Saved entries
________________
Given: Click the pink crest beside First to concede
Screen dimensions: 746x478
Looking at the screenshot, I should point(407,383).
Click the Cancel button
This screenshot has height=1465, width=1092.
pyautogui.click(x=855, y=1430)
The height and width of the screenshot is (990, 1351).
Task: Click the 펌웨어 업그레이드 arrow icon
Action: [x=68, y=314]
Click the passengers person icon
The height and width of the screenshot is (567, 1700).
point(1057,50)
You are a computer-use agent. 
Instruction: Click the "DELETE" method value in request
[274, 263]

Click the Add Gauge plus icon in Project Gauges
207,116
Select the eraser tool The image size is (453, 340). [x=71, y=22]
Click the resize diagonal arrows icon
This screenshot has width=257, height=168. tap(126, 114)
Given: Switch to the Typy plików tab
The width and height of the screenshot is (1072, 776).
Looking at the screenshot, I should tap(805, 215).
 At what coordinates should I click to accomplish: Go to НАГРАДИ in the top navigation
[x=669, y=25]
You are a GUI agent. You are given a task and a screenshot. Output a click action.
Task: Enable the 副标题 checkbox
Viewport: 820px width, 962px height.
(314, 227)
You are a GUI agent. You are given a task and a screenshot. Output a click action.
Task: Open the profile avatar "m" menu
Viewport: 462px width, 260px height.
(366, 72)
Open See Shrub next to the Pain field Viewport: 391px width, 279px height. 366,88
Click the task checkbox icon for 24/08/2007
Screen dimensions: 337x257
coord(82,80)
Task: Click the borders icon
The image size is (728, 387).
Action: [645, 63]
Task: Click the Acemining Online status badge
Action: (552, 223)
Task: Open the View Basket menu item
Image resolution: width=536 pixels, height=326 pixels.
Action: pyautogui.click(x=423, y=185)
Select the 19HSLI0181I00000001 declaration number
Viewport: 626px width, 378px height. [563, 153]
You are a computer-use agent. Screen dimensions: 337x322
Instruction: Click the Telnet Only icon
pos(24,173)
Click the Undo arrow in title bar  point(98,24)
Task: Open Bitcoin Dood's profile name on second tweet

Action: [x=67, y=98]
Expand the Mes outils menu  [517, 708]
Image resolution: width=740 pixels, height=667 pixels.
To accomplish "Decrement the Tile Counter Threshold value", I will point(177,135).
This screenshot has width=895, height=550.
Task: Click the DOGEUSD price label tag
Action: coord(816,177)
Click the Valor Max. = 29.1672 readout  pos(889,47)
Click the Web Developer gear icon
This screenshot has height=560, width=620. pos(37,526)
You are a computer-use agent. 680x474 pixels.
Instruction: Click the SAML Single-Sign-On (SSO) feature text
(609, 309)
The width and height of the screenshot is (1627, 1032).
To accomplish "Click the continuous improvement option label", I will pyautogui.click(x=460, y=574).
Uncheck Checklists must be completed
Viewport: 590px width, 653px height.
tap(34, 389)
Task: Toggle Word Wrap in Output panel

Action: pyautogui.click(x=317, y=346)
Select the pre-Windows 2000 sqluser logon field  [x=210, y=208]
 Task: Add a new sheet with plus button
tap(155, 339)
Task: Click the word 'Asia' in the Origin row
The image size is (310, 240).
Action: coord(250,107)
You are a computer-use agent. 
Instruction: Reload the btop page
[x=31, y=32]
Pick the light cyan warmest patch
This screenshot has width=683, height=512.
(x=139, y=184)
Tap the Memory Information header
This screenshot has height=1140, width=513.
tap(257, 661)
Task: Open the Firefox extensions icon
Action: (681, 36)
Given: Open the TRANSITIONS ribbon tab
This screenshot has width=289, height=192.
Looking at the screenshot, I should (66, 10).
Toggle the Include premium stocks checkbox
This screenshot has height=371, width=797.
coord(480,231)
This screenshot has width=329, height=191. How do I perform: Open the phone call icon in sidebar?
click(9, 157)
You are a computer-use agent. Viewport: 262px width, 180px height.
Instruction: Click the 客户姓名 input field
________________
**Action item**
All of the data, start to finish: please output it exactly.

**Answer for the task**
Given: Click the pink crest beside First to concede
Screen dimensions: 746x478
Looking at the screenshot, I should point(407,383).
Click the Cancel button
This screenshot has height=1465, width=1092.
pyautogui.click(x=855, y=1430)
The height and width of the screenshot is (990, 1351).
Task: Click the 펌웨어 업그레이드 arrow icon
Action: [x=68, y=314]
Click the passengers person icon
The height and width of the screenshot is (567, 1700).
point(1057,50)
You are a computer-use agent. 
Instruction: Click the "DELETE" method value in request
[274, 263]

Click the Add Gauge plus icon in Project Gauges
207,116
Select the eraser tool The image size is (453, 340). [x=71, y=22]
Click the resize diagonal arrows icon
This screenshot has width=257, height=168. tap(126, 114)
Given: Switch to the Typy plików tab
The width and height of the screenshot is (1072, 776).
Looking at the screenshot, I should tap(805, 215).
 At what coordinates should I click to accomplish: Go to НАГРАДИ in the top navigation
[x=669, y=25]
You are a GUI agent. You are given a task and a screenshot. Output a click action.
Task: Enable the 副标题 checkbox
Viewport: 820px width, 962px height.
(314, 227)
You are a GUI agent. You are given a task and a screenshot. Output a click action.
Task: Open the profile avatar "m" menu
Viewport: 462px width, 260px height.
(366, 72)
Open See Shrub next to the Pain field Viewport: 391px width, 279px height. 366,88
Click the task checkbox icon for 24/08/2007
Screen dimensions: 337x257
coord(82,80)
Task: Click the borders icon
The image size is (728, 387).
Action: [645, 63]
Task: Click the Acemining Online status badge
Action: (552, 223)
Task: Open the View Basket menu item
Image resolution: width=536 pixels, height=326 pixels.
Action: pyautogui.click(x=423, y=185)
Select the 19HSLI0181I00000001 declaration number
Viewport: 626px width, 378px height. [563, 153]
You are a computer-use agent. Screen dimensions: 337x322
Instruction: Click the Telnet Only icon
pos(24,173)
Click the Undo arrow in title bar  point(98,24)
Task: Open Bitcoin Dood's profile name on second tweet

Action: [x=67, y=98]
Expand the Mes outils menu  [517, 708]
Image resolution: width=740 pixels, height=667 pixels.
To accomplish "Decrement the Tile Counter Threshold value", I will point(177,135).
This screenshot has width=895, height=550.
Task: Click the DOGEUSD price label tag
Action: coord(816,177)
Click the Valor Max. = 29.1672 readout  pos(889,47)
Click the Web Developer gear icon
This screenshot has height=560, width=620. pos(37,526)
You are a computer-use agent. 680x474 pixels.
Instruction: Click the SAML Single-Sign-On (SSO) feature text
(609, 309)
The width and height of the screenshot is (1627, 1032).
To accomplish "Click the continuous improvement option label", I will pyautogui.click(x=460, y=574).
Uncheck Checklists must be completed
Viewport: 590px width, 653px height.
tap(34, 389)
Task: Toggle Word Wrap in Output panel

Action: pyautogui.click(x=317, y=346)
Select the pre-Windows 2000 sqluser logon field  [x=210, y=208]
 Task: Add a new sheet with plus button
tap(155, 339)
Task: Click the word 'Asia' in the Origin row
The image size is (310, 240).
Action: coord(250,107)
You are a computer-use agent. 
Instruction: Reload the btop page
[x=31, y=32]
Pick the light cyan warmest patch
This screenshot has width=683, height=512.
(x=139, y=184)
Tap the Memory Information header
This screenshot has height=1140, width=513.
tap(257, 661)
Task: Open the Firefox extensions icon
Action: (681, 36)
Given: Open the TRANSITIONS ribbon tab
This screenshot has width=289, height=192.
Looking at the screenshot, I should (66, 10).
Toggle the Include premium stocks checkbox
This screenshot has height=371, width=797.
coord(480,231)
This screenshot has width=329, height=191. How do I perform: Open the phone call icon in sidebar?
click(9, 157)
You are a computer-use agent. Viewport: 262px width, 180px height.
Instruction: Click the 客户姓名 input field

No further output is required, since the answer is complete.